Wednesday, January 19, 2005

Unword of the Year

Whilst some in the Knesset are happy to accuse a blameless language of the most terrible crimes against humanity (see "Reich-Ranicki" post below), the Gesellschaft fuer Deutsche Sprache prefers a more clinically selective approach: it chooses a single word, every year, to act as a scapegoat for human failings.

This word is declared an "Unwort" ("Unword") and is publicly denounced and humiliated. Whilst the Gesellschaft doesn´t have the power to actually banish the guilty word, there´s little doubt that were the thing physically possible, it wouldn´t have the slightest scruple about sending it to semantic Siberia.

This year´s Unwort is "Humankapital". The German love of compound words means that the Unword is impossible to translate into a single English equivalent: "human capital" is the best we can do.

Although one has to admit that Humankapital isn´t exactly pretty, it´s hard to see what it is that especially arouses the Gesellschaft´s ire. It appears that it isn´t so much the sound or form of the word that offends it, more its meaning, which can be interpreted as reducing humans to mere financial entities.

As if to add point to the Gesellschaft´s celebrations, another German society, the Institut der Deutsche Wirtschaft, chimes in with a helpful calculation of Germany´s Humankapital: it´s 3,750 billion euros, apparently.
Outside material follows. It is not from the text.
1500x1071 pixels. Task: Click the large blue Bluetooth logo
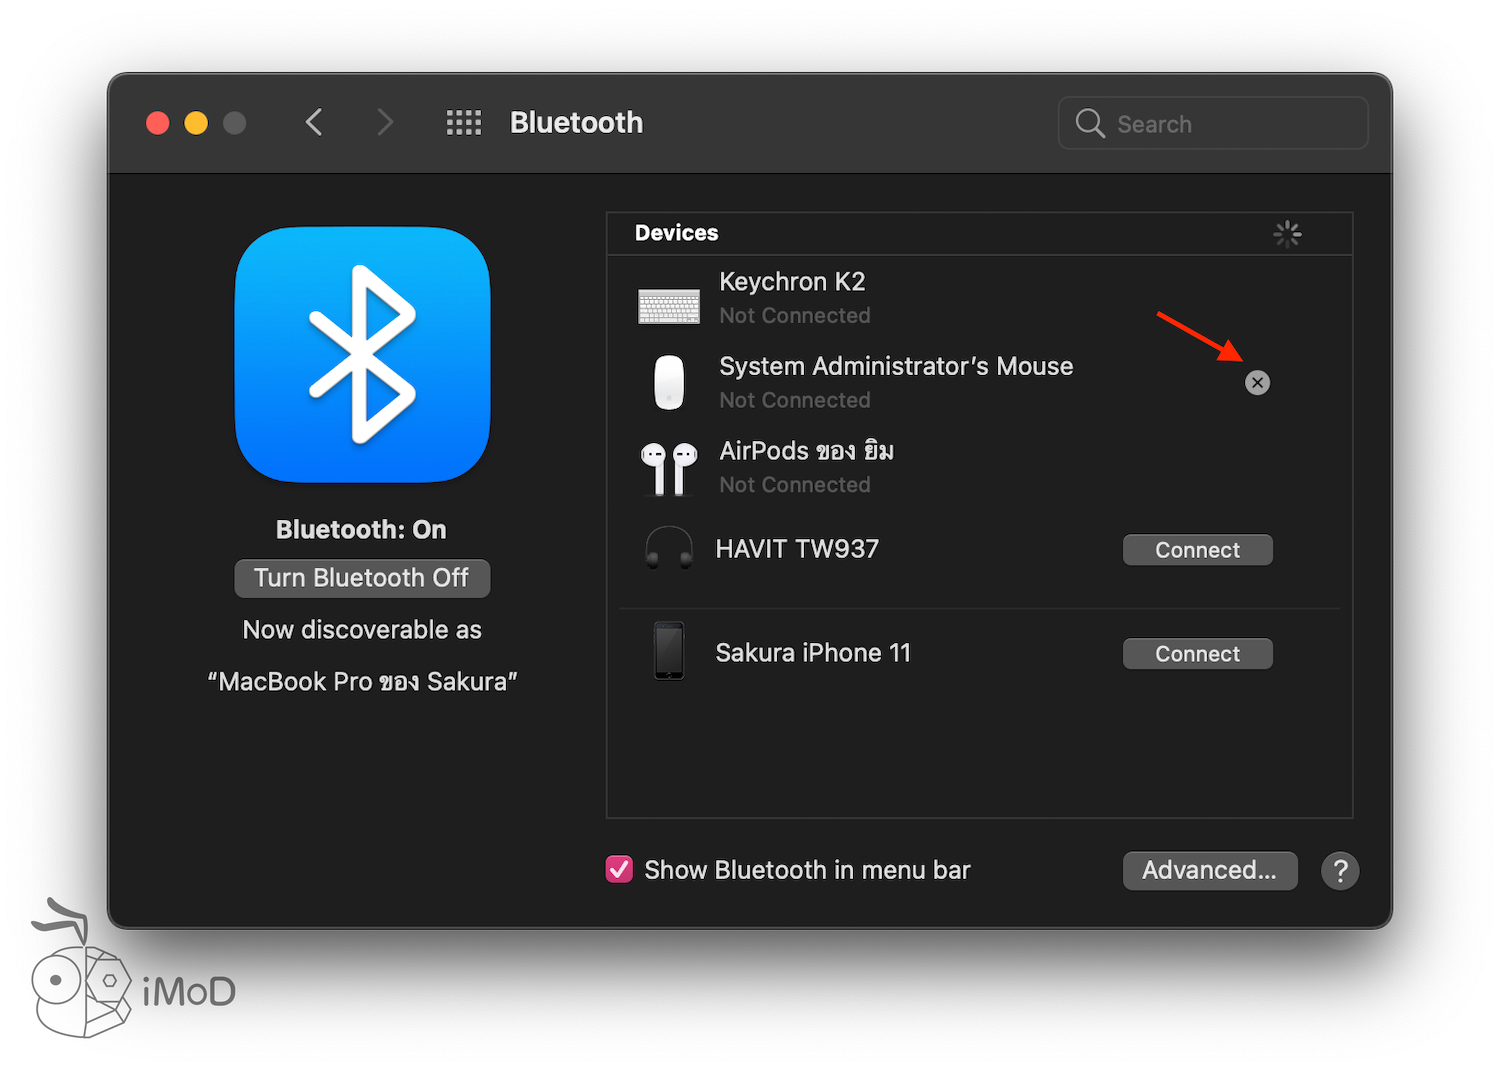(x=362, y=356)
It´s always satisfying to put a number to this kind of debate. And 3,750 billion euros is a satsifyingly precise, round number. God knows what it might mean. In truth, it does seem shamingly low, doesn´t it? In light of which, I can quite see why the Gesellschaft should single out the concept of Humankapital to be its Unword of the Year.

1 comment:

Anonymous said...

It seems the Germans are still not entirley free of their control-freak Naziistical ways - "Unwort" indeed! They´ll be burning bloggers next!